== ВЫБРАННЫЙ ОТРЫВОК ==
╭──
Москва. Площадь Свердлова ночью. 1956

Воспоминания о XX веке. Книга первая. Давно прошедшее. Plus-que-parfait - i_101.jpg

Москва. Улица Горького. Октябрь 1955

Ощущение столицы было в нежданных деталях: светились невиданно большие «московские» круглые табло с номерами маршрутов над ветровыми стеклами автобусов; «четырехэтажные» светофоры с двумя зелеными огнями; легковые машины без передних номеров (московская конспиративная традиция еще с тридцатых годов: чтобы шпионы не могли догадаться спереди, чей автомобиль едет и кого везет!); с грубой отчетливой властностью махали жезлами непривычно многочисленные милиционеры с жесткими, значительными лицами гэбистов, одетых в упраздненную в Ленинграде форму с голубыми околышами, — здесь, здесь, в столице, она была знаком принадлежности к милиции московской, особенной, еще недавно «милиции МГБ» (в новой форме с красным прибором ходили тоже, но, видимо, обычные милиционеры); невиданные в Ленинграде непрямые и горбатые улицы; высокие мосты над узенькой Москвой-рекой, надменные призраки новых «небоскребов», грузных и пышных, подымающихся, чудилось, к облакам.

Конечно, был обычный советский бордель — в общежитии суриковской СХШ мест в должном количестве не оказалось, однако и барышни, и молодые люди безропотно согласились спать в одной палате. Ни о мытье, ни о прочем мои сотоварищи не тосковали — представления о гигиене были вполне советские. И с этой поездкой навсегда связаны воспоминания о вечных тоскливых поисках душа, о судорожном и незаконном мытье в заброшенном ледяном сортире нашего общежития где-то на первом этаже.

Москва дышала уходящей, но грозной властью, таинственным и богатым олимпом, откуда спускались на землю указания, решения, а заодно и дефицитные вещи, дышала столичным великолепием и реализовавшейся историей, незабытой тиранией и робким ветерком новой вольности. Вероятно, именно такой она была недолго, просто мне не с чем было сравнивать. Открытые ворота в Кремль были для москвичей и тех, кто бывал в Москве прежде, бульшим чудом, чем для меня, — я прежней, «сталинской» столицы не видел. В этом открытом Кремле растерянные, но старающиеся сохранить былую надменную и опасную непроницаемость офицеры-гэбисты, в васильковых фуражках с алыми околышами, с желтыми деревянными кобурами-прикладами маузеров, не слишком понимали, что им делать…

В провинциальных, узких, мощенных булыжником переулках, среди домиков, похожих на декорации к пьесам Островского, можно было вдруг наткнуться на щегольской особняк посольства, заморскую машину, порой и с флажком, свидетельствующим о пребывании внутри высокопоставленного дипломата.
╰──
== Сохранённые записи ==
╭──
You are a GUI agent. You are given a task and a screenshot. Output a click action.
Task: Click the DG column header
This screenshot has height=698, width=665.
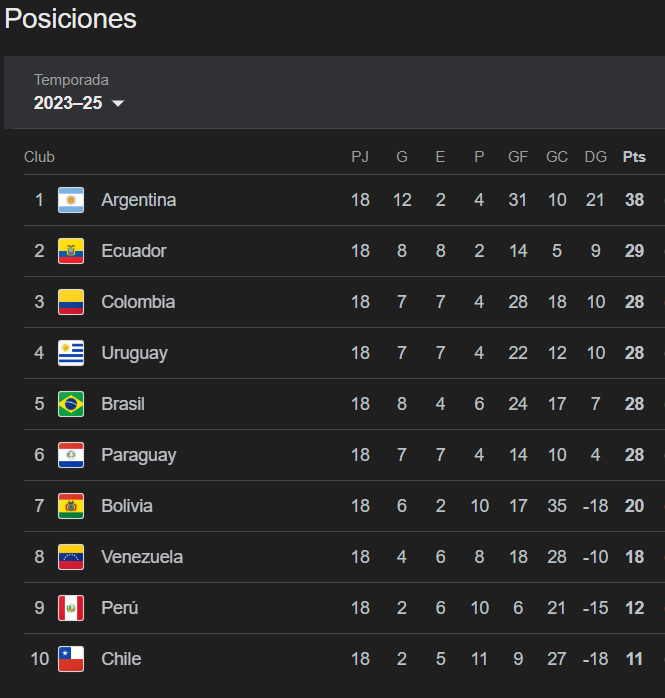pos(595,157)
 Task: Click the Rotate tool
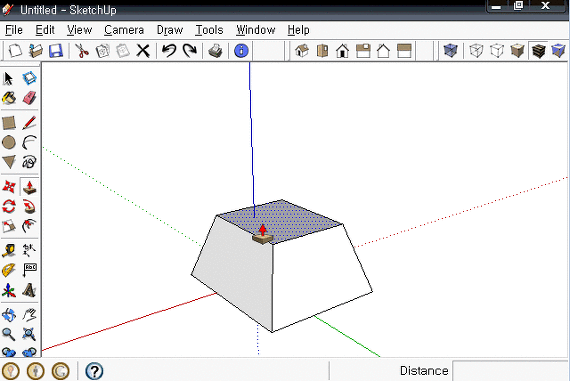(9, 206)
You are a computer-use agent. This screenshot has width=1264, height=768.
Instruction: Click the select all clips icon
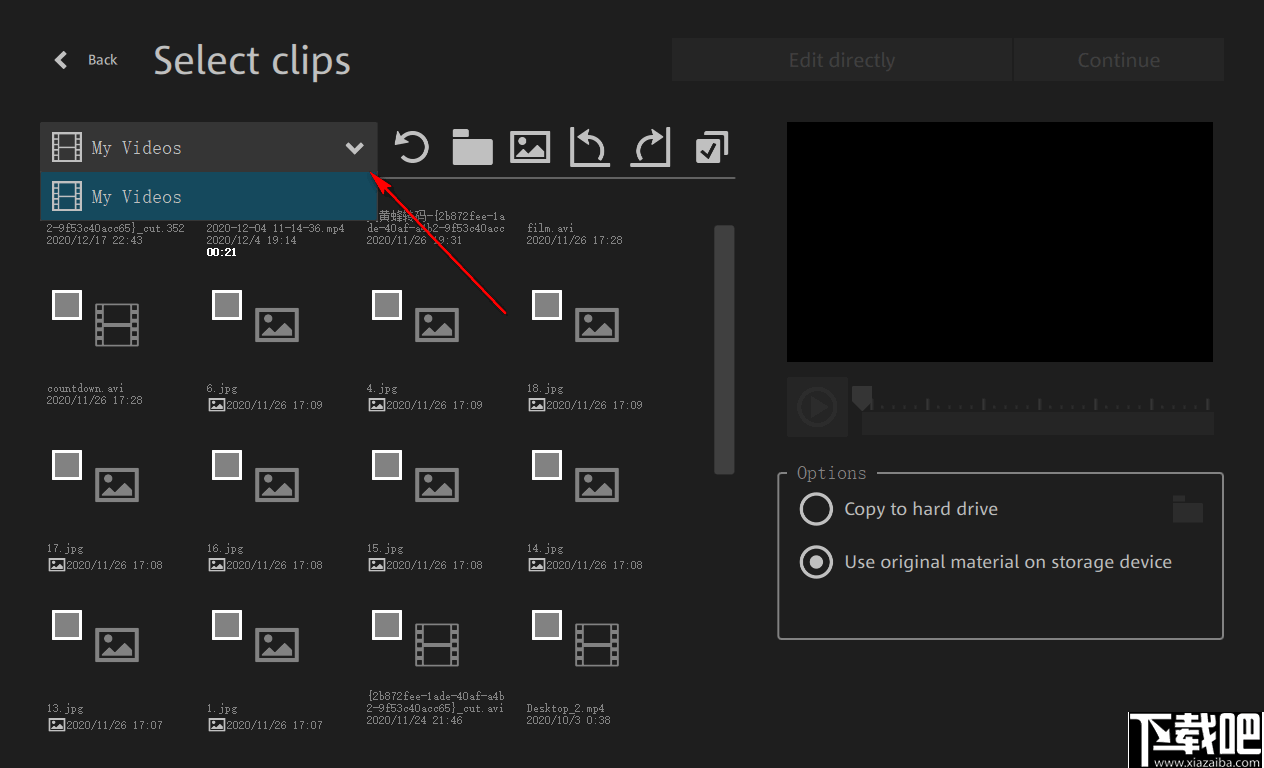click(711, 147)
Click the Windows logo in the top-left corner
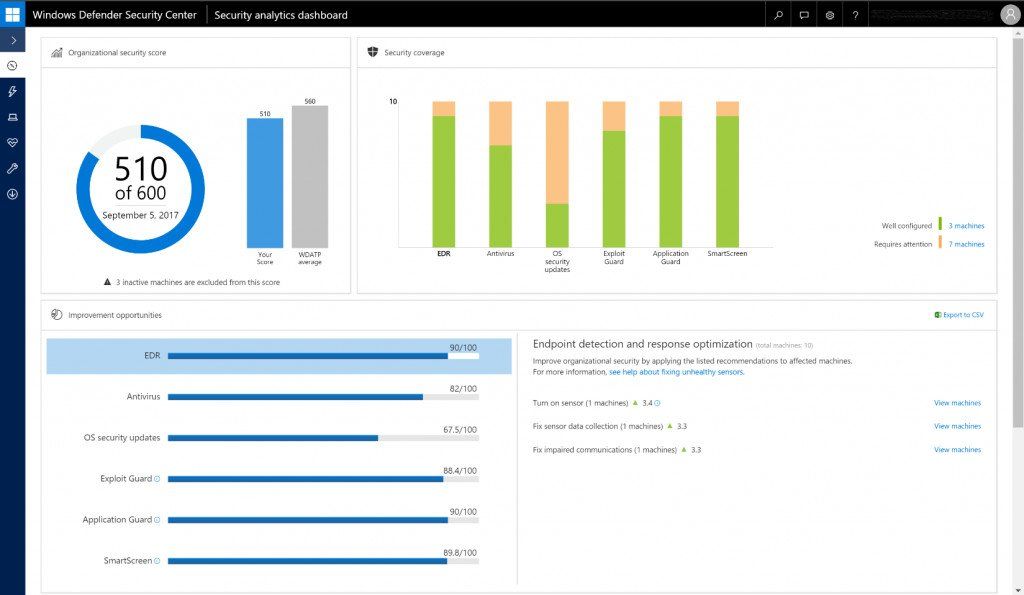The height and width of the screenshot is (595, 1024). 13,13
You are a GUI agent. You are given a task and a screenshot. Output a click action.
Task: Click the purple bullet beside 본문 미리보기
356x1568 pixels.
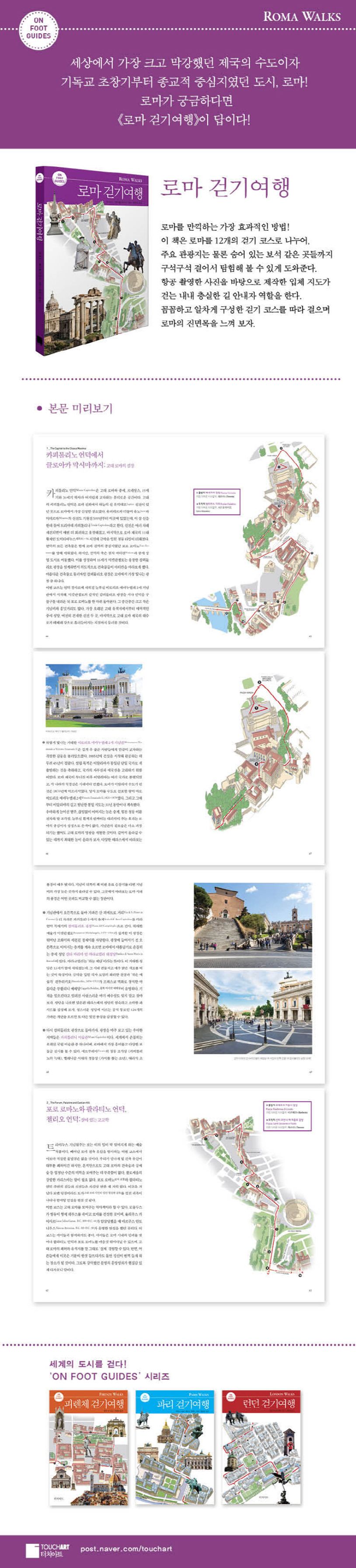pos(39,408)
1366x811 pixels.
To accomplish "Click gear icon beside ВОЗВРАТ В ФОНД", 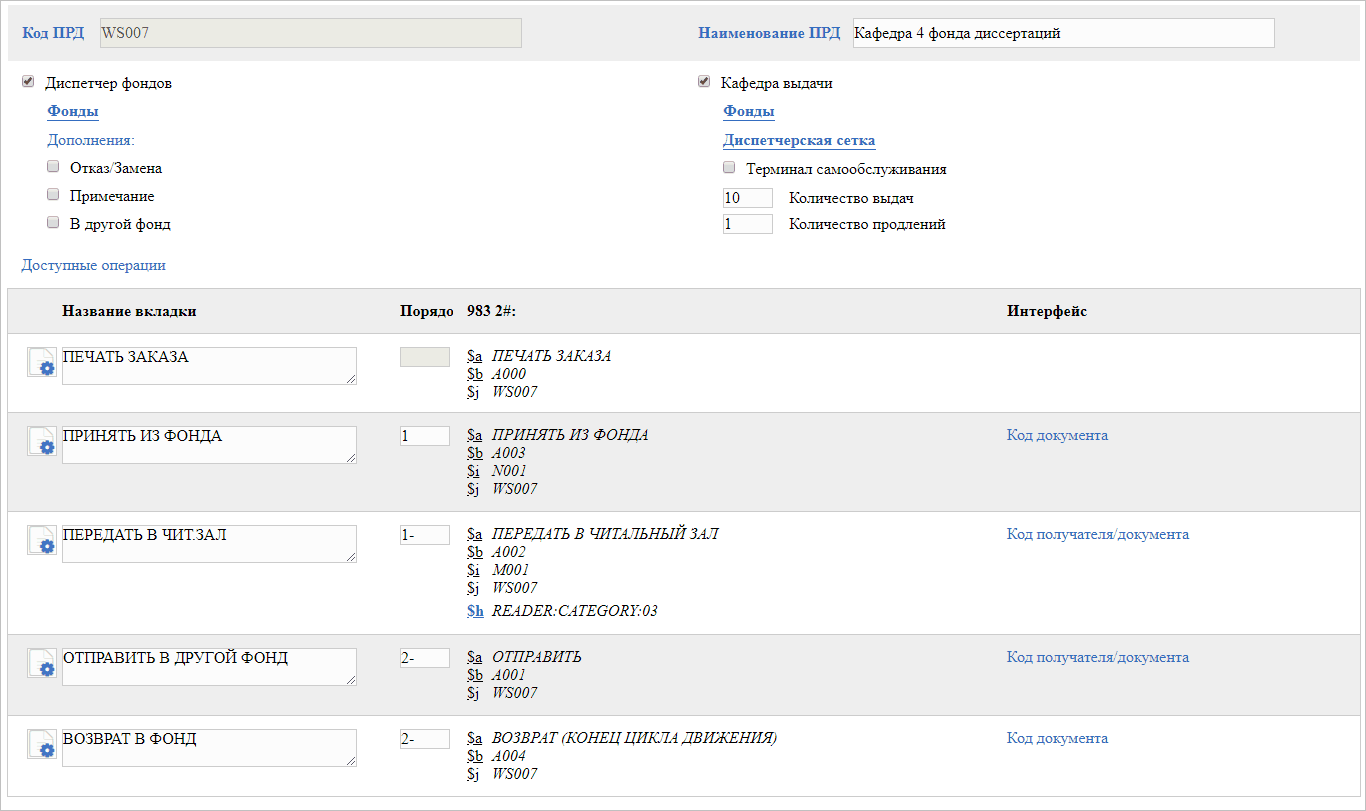I will 42,745.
╰──
== ЧТО СДЕЛАТЬ ==
Какого цвета, согласно выбранному отрывку, были околыши на фуражках офицеров-гэбистов в открытом Кремле?

== РЕЗУЛЬТАТ ВЫПОЛНЕНИЯ ==
Алые.